# Train an CoreML model, using TuriCreate

This first part, we have to import turicreate

In [1]:
import turicreate as tc

Then, We have to import the data

In [3]:
data = tc.SFrame.read_csv('./data/train.csv')

------------------------------------------------------
Inferred types from first 100 line(s) of file as 
column_type_hints=[int,int,int,str,str,float,int,int,str,float,str,str]
If parsing fails due to incorrect types, you can correct
the inferred type list above and pass it to read_csv in
the column_type_hints argument
------------------------------------------------------


Now, we clear the data from empty values

In [4]:
data = data.dropna()

and then, we split the data to train and test data

In [5]:
train, test = data.random_split(0.8)

We can save these SFrame to use later.

In [13]:
train.save('data/train')
test.save('data/test')

Now, we can choose our features and the target

In [7]:
target = 'Survived'
features = ['Pclass', 'Sex', 'Age']

With these, we can create the classifier

In [8]:
model = tc.classifier.create(train, target=target, features=features)
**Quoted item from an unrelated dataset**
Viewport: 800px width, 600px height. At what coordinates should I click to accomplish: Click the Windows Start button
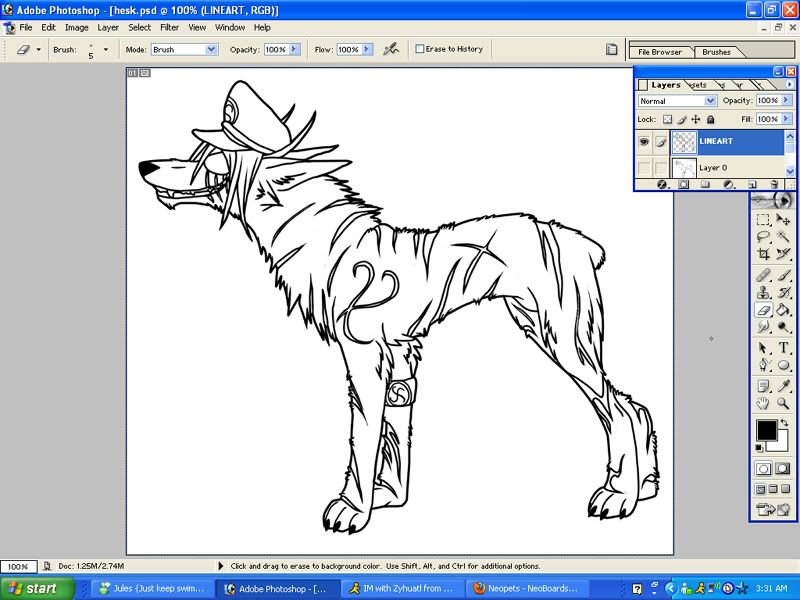click(x=30, y=588)
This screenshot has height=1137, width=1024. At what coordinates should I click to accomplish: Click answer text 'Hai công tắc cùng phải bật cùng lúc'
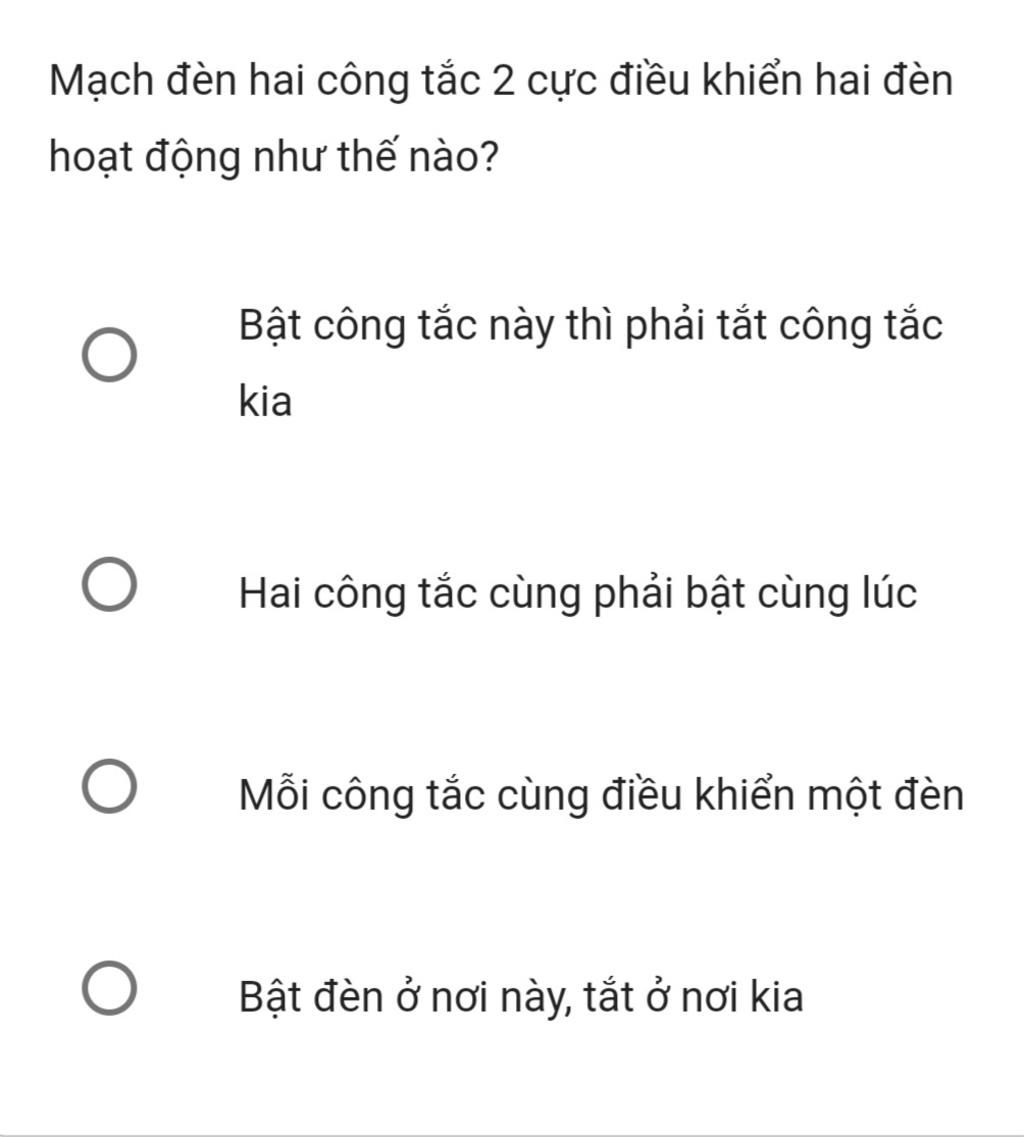(578, 594)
PROGRESS: Creating a validation set from 5 percent of training data. This may take a while.
          You can set ``validation_set=None`` to disable validation tracking.

PROGRESS: The following methods are available for this type of problem.
PROGRESS: BoostedTreesClassifier, RandomForestClassifier, DecisionTreeClassifier, SVMClassifier, LogisticClassifier
PROGRESS: The returned model will be chosen according to validation accuracy.


PROGRESS: Model selection based on validation accuracy:
PROGRESS: ---------------------------------------------
PROGRESS: BoostedTreesClassifier          : 0.896551724137931
PROGRESS: RandomForestClassifier          : 0.8620689655172413
PROGRESS: DecisionTreeClassifier          : 0.896551724137931
PROGRESS: SVMClassifier                   : 0.8620689655172413
PROGRESS: LogisticClassifier              : 0.8620689655172413
PROGRESS: ---------------------------------------------
PROGRESS: Selecting BoostedTreesClassifier based on validation set performance.


Now, we can see the predictions with the test data we have created before.

In [9]:
predictions = model.classify(test)

And, we can evaluate the model, with the results stored in a dictionary

In [11]:
metrics = model.evaluate(test)

In [12]:
metrics

{'accuracy': 0.7692307692307693,
 'auc': 0.8210715713714513,
 'confusion_matrix': Columns:
 	target_label	int
 	predicted_label	int
 	count	int
 
 Rows: 4
 
 Data:
 +--------------+-----------------+-------+
 | target_label | predicted_label | count |
 +--------------+-----------------+-------+
 |      0       |        1        |   9   |
 |      0       |        0        |   73  |
 |      1       |        1        |   37  |
 |      1       |        0        |   24  |
 +--------------+-----------------+-------+
 [4 rows x 3 columns],
 'f1_score': 0.691588785046729,
 'log_loss': 0.4887292391659126,
 'precision': 0.8043478260869565,
 'recall': 0.6065573770491803,
 'roc_curve': Columns:
 	threshold	float
 	fpr	float
 	tpr	float
 	p	int
 	n	int
 
 Rows: 100001
 
 Data:
 +-----------+-----+-----+----+----+
 | threshold | fpr | tpr | p  | n  |
 +-----------+-----+-----+----+----+
 |    0.0    | 1.0 | 1.0 | 61 | 82 |
 |   1e-05   | 1.0 | 1.0 | 61 | 82 |
 |   2e-05   | 1.0 | 1.0 | 61 | 82 |
 | 

And then save in CoreML model and 

In [None]:
model.export_coreml('Titanic.mlmodel')